» Your task
Transcribe the data below verbatim from the line with "You are a computer-use agent." to the line with "Instruction: Click the". Include both of those lines.

(Excerpted records begins)

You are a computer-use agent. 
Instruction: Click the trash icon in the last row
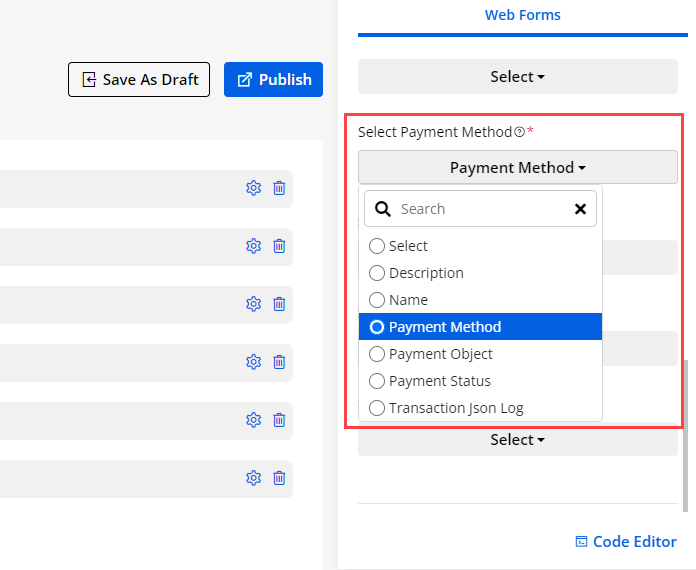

(Excerpted records ends)
(Excerpted records begins)

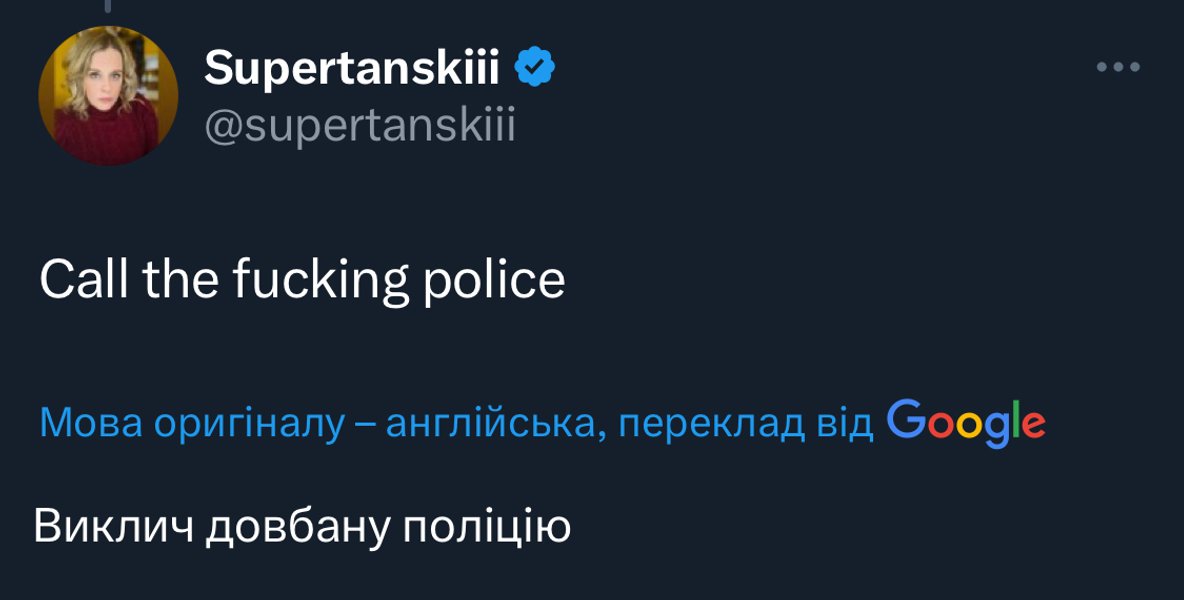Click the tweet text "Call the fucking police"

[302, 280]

(Excerpted records ends)
(Excerpted records begins)

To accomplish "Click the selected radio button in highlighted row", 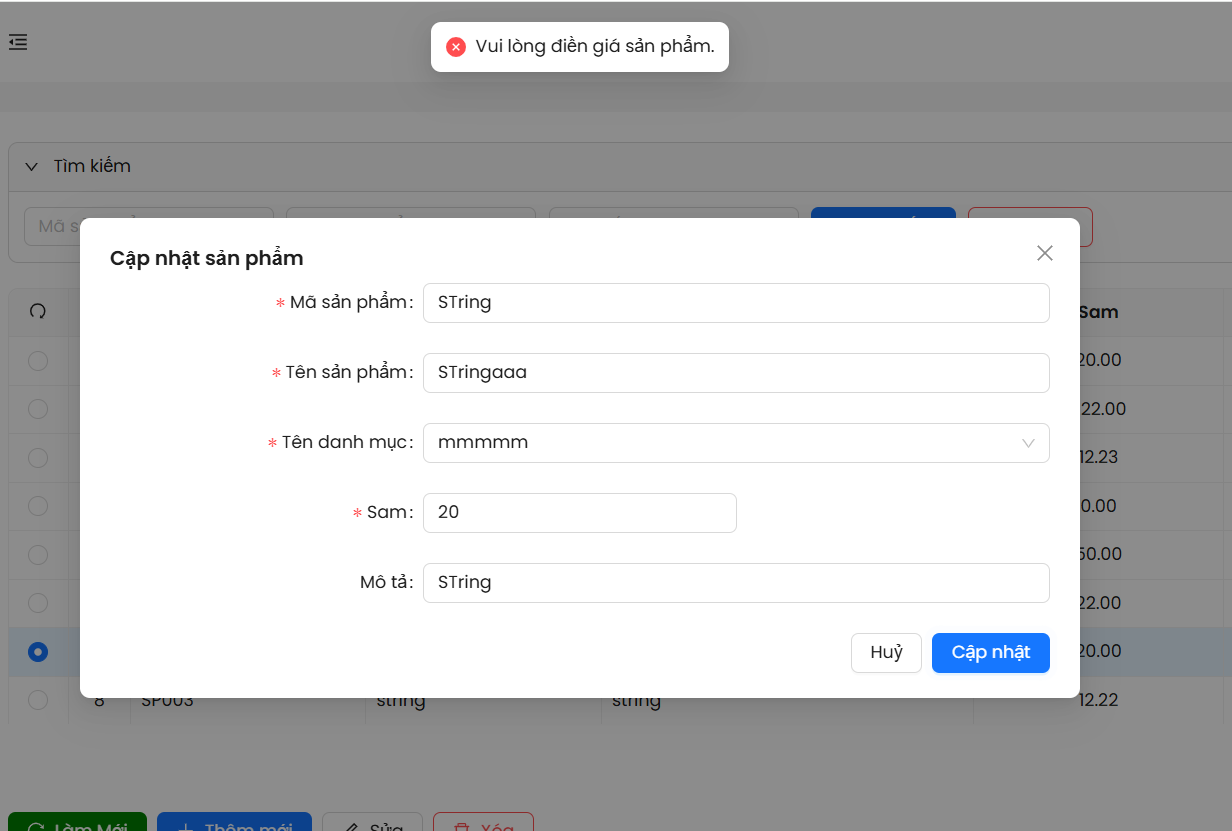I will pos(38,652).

(Excerpted records ends)

» Output of the task
You are a computer-use agent. 
Instruction: Click the trash icon in the last row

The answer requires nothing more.